Basée à Abidjan, Léonce YAMEOGO a rejoint l’équipe d’AVSF Côte d’Ivoire en janvier 2025. Elle vient étoffer l’équipe du Programme Équité, un projet d’envergure qui vise à développer le commerce équitable au Bénin, en Côte d’Ivoire, au Ghana, et au Togo, mené avec Commerce Équitable France. Démarré en 2016, le programme entre désormais dans une troisième phase où la question de la lutte contre les inégalités de genre occupe une place centrale.
Pour commencer, comment qualifierais-tu la situation des femmes paysannes en Afrique de l’Ouest ?
La situation est complexe et multidimensionnelle. Les femmes sont majoritairement analphabètes et sont peu représentées dans les instances de gouvernance. Elles ont également des difficultés d’accès aux ressources, comme les crédits et la terre. Sur le plan socio-culturel, elles sont perçues comme des éternelles étrangères.
----------------
▶ [CONSIGNES DE L'EXERCICE]
1) D'après l'entretien sur le Programme Équité, en quelle année ce programme a-t-il démarré ?
2) Poursuivez l'entretien sur le Programme Équité à partir de sa dernière phrase.
Les entrées ne sont pas nécessaires pour répondre.
----------------
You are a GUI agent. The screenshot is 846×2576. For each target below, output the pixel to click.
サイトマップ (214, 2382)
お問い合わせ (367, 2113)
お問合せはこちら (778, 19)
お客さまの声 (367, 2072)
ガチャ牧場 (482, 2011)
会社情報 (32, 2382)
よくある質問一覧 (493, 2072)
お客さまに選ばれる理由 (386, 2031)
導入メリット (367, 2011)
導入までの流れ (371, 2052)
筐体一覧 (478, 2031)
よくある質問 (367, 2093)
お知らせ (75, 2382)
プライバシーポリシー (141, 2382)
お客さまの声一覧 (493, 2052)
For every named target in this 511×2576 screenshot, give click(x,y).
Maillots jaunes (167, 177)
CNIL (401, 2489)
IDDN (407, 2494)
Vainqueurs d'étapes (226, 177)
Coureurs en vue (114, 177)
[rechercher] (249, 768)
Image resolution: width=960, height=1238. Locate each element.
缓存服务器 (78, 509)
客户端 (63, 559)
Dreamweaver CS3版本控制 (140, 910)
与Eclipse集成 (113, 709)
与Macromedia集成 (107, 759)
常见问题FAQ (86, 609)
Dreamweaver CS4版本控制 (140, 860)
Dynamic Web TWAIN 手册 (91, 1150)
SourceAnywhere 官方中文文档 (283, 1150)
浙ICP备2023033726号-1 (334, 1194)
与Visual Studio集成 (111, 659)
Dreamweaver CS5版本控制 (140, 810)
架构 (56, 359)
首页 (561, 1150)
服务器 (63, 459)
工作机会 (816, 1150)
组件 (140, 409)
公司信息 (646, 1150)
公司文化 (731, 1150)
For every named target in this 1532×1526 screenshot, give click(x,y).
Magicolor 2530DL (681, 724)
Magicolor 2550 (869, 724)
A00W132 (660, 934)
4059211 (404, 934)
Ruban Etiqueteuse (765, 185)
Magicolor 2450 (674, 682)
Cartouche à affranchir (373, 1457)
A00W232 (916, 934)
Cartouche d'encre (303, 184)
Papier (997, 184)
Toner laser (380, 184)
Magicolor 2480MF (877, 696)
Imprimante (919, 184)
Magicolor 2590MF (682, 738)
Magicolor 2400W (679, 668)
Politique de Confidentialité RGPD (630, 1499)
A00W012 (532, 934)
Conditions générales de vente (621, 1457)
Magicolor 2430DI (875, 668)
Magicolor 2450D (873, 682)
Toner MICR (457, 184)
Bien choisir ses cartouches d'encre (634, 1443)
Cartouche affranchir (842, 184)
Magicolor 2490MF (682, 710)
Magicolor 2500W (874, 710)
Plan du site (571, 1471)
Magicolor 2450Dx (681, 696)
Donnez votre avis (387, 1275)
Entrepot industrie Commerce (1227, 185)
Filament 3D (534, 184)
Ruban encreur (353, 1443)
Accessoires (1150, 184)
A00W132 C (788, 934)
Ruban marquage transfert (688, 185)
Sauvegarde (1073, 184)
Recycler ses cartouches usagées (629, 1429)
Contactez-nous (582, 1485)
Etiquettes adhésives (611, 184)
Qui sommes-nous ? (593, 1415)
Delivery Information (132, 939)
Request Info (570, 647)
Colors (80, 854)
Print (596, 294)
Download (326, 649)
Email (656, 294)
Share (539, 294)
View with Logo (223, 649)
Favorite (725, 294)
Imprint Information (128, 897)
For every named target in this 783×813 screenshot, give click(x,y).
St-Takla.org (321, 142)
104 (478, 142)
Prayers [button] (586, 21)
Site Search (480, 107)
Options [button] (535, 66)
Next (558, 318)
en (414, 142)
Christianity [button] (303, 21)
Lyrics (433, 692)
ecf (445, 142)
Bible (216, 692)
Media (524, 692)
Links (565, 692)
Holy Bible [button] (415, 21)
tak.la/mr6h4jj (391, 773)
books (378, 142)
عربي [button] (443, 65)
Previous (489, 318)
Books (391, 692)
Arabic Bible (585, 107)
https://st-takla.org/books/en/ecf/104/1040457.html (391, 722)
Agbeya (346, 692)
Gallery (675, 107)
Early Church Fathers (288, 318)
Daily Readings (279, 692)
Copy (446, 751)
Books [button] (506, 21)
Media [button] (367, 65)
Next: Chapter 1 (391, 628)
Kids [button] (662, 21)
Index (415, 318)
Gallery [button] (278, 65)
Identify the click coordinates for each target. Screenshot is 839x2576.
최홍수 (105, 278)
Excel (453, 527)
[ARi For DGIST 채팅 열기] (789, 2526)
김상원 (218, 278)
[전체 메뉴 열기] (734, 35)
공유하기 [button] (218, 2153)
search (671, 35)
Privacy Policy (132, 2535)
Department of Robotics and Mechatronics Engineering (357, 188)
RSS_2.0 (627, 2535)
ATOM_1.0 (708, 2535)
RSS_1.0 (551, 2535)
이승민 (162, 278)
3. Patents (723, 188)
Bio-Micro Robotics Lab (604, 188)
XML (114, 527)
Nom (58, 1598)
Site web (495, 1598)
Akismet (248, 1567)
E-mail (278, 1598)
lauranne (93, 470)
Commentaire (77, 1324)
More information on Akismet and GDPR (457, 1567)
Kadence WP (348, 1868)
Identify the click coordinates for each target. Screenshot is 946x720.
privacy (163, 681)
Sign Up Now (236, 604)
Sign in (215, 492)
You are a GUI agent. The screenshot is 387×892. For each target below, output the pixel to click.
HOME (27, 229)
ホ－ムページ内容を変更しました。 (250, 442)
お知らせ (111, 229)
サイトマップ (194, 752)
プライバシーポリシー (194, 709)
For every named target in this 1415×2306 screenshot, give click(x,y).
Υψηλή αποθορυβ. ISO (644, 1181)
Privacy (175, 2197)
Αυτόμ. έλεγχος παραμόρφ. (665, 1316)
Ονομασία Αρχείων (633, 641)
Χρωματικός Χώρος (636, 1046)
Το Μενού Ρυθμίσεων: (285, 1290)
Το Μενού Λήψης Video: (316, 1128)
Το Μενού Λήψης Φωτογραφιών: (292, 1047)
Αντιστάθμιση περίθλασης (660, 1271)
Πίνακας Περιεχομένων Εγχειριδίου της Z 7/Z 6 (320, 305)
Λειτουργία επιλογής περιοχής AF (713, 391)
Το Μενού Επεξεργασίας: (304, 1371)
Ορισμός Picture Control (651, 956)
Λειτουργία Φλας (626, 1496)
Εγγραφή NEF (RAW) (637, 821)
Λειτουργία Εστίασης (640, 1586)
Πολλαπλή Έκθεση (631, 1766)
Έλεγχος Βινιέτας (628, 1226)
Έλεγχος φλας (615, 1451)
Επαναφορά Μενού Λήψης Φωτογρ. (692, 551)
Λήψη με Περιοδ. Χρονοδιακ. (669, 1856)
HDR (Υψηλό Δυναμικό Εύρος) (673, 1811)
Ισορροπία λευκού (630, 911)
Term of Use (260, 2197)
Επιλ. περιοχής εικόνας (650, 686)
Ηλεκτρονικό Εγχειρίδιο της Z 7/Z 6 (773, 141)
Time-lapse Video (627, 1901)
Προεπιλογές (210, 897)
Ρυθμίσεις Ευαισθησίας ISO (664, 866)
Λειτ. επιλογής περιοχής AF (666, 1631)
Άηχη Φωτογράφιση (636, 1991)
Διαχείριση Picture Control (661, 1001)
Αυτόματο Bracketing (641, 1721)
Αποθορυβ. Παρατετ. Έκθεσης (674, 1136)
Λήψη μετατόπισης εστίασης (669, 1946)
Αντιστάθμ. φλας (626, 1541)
----------------
▶ [RÉPONSES ATTENDUES]
1) En 2016.

2)
En tant que jeunes filles, on leur refuse l’accès à la propriété foncière rurale car elles sont appelées à quitter leur famille d’origine pour rejoindre celle de leur futur époux. Une fois mariées, la famille de leur époux leur refuse à nouveau la propriété parce qu’elles ne sont pas de la même lignée. Elles n’ont accès à la terre que par le biais d’une personne de sexe masculin : leur père, leur frère ou leur fils. Le plus souvent, elles font des emprunts de lopin de terre, qui sont généralement incultivables. Lorsqu’elles arrivent à fertiliser ladite terre, le propriétaire peut la leur retirer de manière inopinée. En un mot, les femmes sont en insécurité foncière.
Pour reprendre les mots de Julius NYERERE, ancien président de la République de Tanzanie : « En Afrique, la femme trime toute sa vie sur une terre qu’elle ne possède pas pour produire ce qu’elle ne contrôle pas. Et si son mariage se termine par le divorce ou la mort de son mari, elle est renvoyée chez elle les mains vides ».
Est-ce que tu peux nous dire quelques mots de ton rôle dans le Programme Équité ?
Comme mentionné plus tôt, les deux premières phases du Programme Équité, ont mis en lumière un problème d’accès au foncier pour les femmes, malgré leur forte implication dans la production, la récolte, la transformation, la vente des produits des filières fruits, cacao, artisanat, anacarde et karité. De plus, nous avons relevé la faible représentativité des femmes dans les instances de gouvernance des organisations paysannes.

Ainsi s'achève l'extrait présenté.